Details
- Promotion: Salt Lake Wrestling Club Northwest Tri-State Wrestling
- Date established: No later than December 29, 1955
- Date retired: 1959

Statistics
- First champions: Guy Brunett and Joe Tangaro
- Most reigns: Guy Brunetti/Joe Tagaro and Frank Jares/Great Sasaki (3 reigns) Individual: The Bat (4 reigns)

= NWA World Tag Team Championship (Salt Lake Wrestling Club version) =

Professional wrestling tag team championship

The Salt Lake Wrestling Club version of the NWA World Tag Team Championship was a professional wrestling championship for tag teams that was promoted between 1955 and 1959 in the Salt Lake Wrestling Club territory of the National Wrestling Alliance (NWA). Local promoter Dave Reynolds promoted the championship primarily in Utah, but would occasionally runs shows in Idaho and Washington state.

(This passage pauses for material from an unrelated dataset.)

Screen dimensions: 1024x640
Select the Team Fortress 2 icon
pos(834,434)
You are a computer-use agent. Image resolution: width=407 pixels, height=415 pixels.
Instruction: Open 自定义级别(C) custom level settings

Since the promotion was a member of the NWA, the Salt Lake Wrestling Club was entitled to promote their local version of the championship, as the NWA bylaws did not restrict the use of that championship in the same way they restricted the NWA World Heavyweight Championship to one nationally recognized championship. In 1957 there were no less than 13 distinct versions of the NWA World Tag Team Championship promoted across the United States.^{[Championships]} Because the championship was a professional wrestling championship, it was not contested for in legitimate sporting events, but instead determined by the decision of the bookers of a wrestling promotion.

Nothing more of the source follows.